If the multiprocessor architecture is also distributed then such ‘write and mark’ operations cause unacceptable latencies. For instance, the DASH [LLG<sup>+</sup>] and KSR1 [BFKR92] architectures envisage up to 10000 workstations to be connected and to operate on a conceptually shared memory. Clearly, atomic write-and-marks not only cause processors to be delayed for 10s of milliseconds but also produce massive network congestion because at any time there will be many writes in progress.

The approach taken in such distributed shared memory architectures is to relax the constraints on the behav-

ior of a standard shared memory. Most of these relaxations are patterned after Lamport’s proposal of *sequential consistency* [Lam79]. In a standard memory the value that is read at a location must be the value that has last been written to that location. A sequentially correct memory satisfies a less stringent requirement: in Lamport’s words *the result of any execution [of the memory] is the same as if the operations [memory accesses] of all the processors were executed in some sequential order, and the operations of each individual processor appear in this sequence in the order specified by its program*.

The challenge that sequentially correct memory poses is not so much the verification of yet another complex protocol but rather the fact that sequential consistency does not comfortably fit the patterns of standard refinement strategies (trace inclusion, failure or ready trace equivalence, testing preorder, bisimulation).

The aim of this collection of papers is to appraise how verifying sequential consistency can be accommodated for in a number of refinement methods. This is done by actually verifying a sequential consistent memory—the lazy caching protocol of [ABM93]—using a variety of approaches. Although the protocol is proven correct in that paper, the proof is on a semantical level and is not grounded in a verification methodology.

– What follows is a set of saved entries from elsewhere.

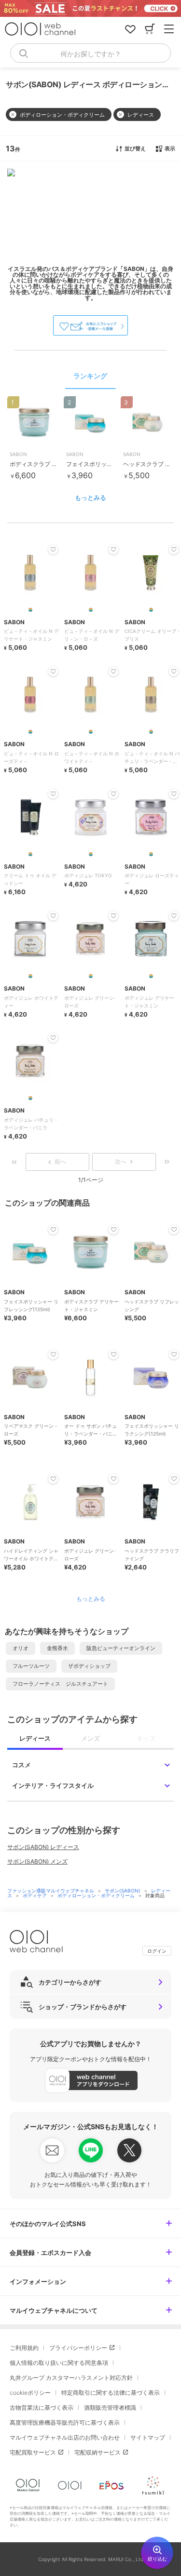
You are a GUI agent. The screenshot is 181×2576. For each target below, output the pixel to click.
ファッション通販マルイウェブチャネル (51, 1890)
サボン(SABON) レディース (43, 1847)
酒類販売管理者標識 (110, 2407)
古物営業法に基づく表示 (41, 2407)
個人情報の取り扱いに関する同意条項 (59, 2362)
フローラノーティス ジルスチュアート (60, 1683)
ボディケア (35, 1895)
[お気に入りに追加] (53, 1229)
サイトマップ (147, 2437)
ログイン (157, 1951)
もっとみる (90, 497)
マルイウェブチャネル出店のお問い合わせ (65, 2437)
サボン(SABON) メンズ (37, 1861)
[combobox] (90, 53)
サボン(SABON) (123, 1890)
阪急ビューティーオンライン (120, 1648)
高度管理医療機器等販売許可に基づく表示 (65, 2422)
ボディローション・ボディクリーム (96, 1895)
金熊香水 (57, 1648)
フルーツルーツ (31, 1666)
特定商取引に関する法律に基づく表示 (110, 2392)
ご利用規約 (24, 2347)
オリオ (20, 1648)
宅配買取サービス (33, 2452)
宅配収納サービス (97, 2452)
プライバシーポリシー (78, 2347)
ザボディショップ (89, 1666)
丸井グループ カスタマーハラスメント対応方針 (71, 2377)
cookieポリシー (30, 2392)
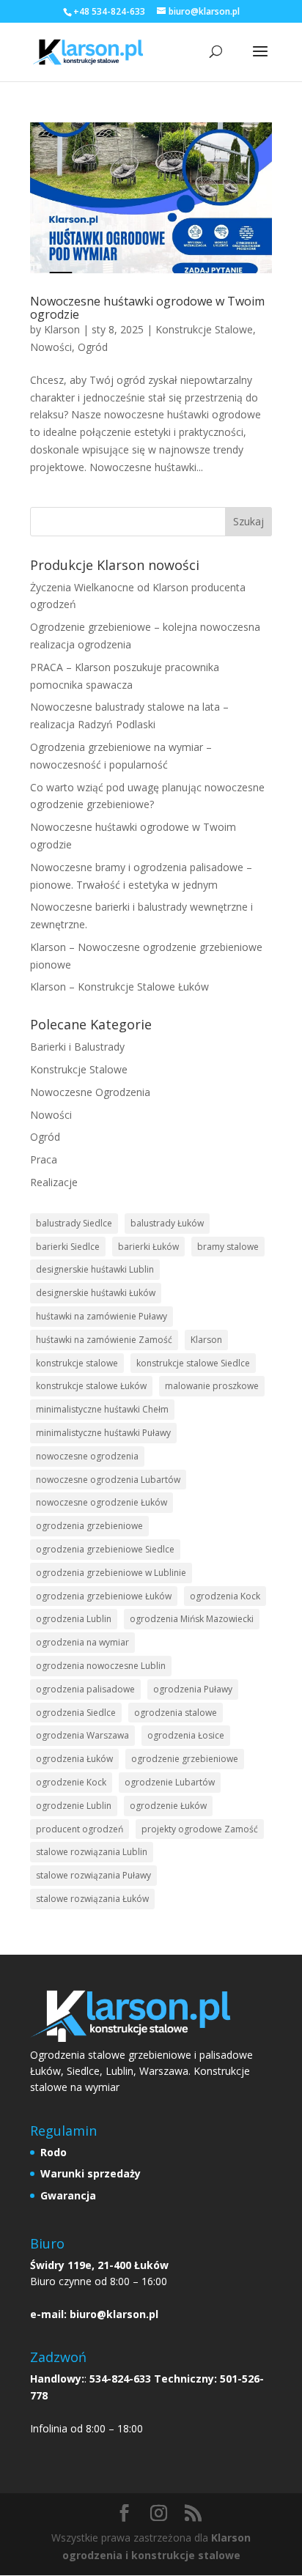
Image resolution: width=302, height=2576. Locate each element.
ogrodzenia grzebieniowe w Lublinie (111, 1572)
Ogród (93, 347)
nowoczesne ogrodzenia (87, 1456)
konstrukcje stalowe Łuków (91, 1386)
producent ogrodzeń (79, 1829)
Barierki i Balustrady (77, 1047)
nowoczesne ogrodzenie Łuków (101, 1502)
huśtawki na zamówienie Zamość (104, 1339)
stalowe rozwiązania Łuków (92, 1898)
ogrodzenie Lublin (73, 1805)
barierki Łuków (148, 1246)
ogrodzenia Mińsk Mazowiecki (192, 1619)
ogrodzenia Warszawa (82, 1735)
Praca (43, 1159)
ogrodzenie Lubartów (170, 1782)
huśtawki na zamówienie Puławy (101, 1316)
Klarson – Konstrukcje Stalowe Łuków (119, 986)
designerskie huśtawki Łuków (95, 1293)
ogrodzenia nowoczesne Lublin (101, 1665)
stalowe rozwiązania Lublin (91, 1852)
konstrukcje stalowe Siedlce (193, 1363)
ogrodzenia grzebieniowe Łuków (104, 1596)
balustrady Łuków (167, 1223)
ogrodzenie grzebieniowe (184, 1759)
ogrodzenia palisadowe (85, 1689)
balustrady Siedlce (74, 1223)
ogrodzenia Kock (225, 1596)
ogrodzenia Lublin (73, 1619)
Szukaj (248, 521)
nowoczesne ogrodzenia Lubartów (108, 1479)
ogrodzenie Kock (71, 1782)
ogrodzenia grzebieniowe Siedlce (105, 1549)
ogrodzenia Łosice (185, 1735)
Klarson (62, 329)
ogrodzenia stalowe (175, 1712)
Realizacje (54, 1182)
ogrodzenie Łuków (168, 1805)
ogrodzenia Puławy (192, 1689)
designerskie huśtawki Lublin (95, 1269)
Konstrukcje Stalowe (204, 329)
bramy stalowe (228, 1246)
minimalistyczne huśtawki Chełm (102, 1409)
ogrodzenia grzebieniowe (89, 1526)
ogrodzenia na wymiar (82, 1642)
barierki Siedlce (68, 1246)
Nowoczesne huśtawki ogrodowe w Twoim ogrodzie (147, 307)
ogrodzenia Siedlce (76, 1712)
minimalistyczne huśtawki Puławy (103, 1432)
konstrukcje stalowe (77, 1363)
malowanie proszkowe (212, 1386)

This note provides a common introduction to the following papers. In the next section we explain and define sequential consistency, and the lazy caching protocol is introduced in Sect. 3.

An earlier draft of this essay appeared in [Ger94].

## 2 Sequential consistency

In order to understand Lamport’s definition, we first fix the behavior of a standard, ‘serial’ shared memory. This is done in Figs. 1 and 2.

The interface of the memory is comprised of read ( $R_i(d, a)$ ) and write ( $W_i(d, a)$ ) events for each processor  $P_i$ . The processors and the memory have to synchronize on these read and write events. The transition system in Fig. 2 indicates that these are the only external events that  $M_{\text{serial}}$  participates in and that it has no internal events.



Fig. 1. Architecture of  $M_{\text{serial}}$

| E | Event       | Allowed if          | Action               |
|---|-------------|---------------------|----------------------|
| ✓ | $R_i(d, a)$ | $\text{Mem}[a] = d$ |                      |
| ✓ | $W_i(d, a)$ |                     | $\text{Mem}[a] := d$ |

Initially:  $\forall a \text{ Mem}[a] = 0$

Fig. 2.  $M_{\text{serial}}$

A read event  $R_i(d, a)$ , issued by  $P_i$ , can only occur if the memory holds value  $d$  at location  $a$ :  $\text{Mem}[a] = d$ . Write events  $W_i(d, a)$  can always occur with the expected result. The *external behavior* of the serial memory,  $\text{Beh}(M_{\text{serial}})$ , is defined as the maximal (hence infinite) sequences of read and write events generated according to the transition system of Fig. 2. Hence, the memory *serializes* the reads and writes of the processors.

The interface of the serial memory (and the caching protocol) in [ABM93] differs from the one we use. There, a  $R_i(d, a)$ -event in either protocol is split into an (input) event  $\text{ReadRequest}_i(d, a)$ , which is always enabled, and an (output) event  $\text{ReadReturn}_i(d, a)$  that behaves as the  $R_i(d, a)$ -event. One reason for doing so is their use of I/O automata specifications in which input events must be always enabled. However, that paper also stipulates that a process  $i$  must not do otherwise than engage in a Return event after it has issued a Request. This means that the intended interface is synchronous so that not using I/O automata and having simple read and write external events seem to be the conceptually clearer approach.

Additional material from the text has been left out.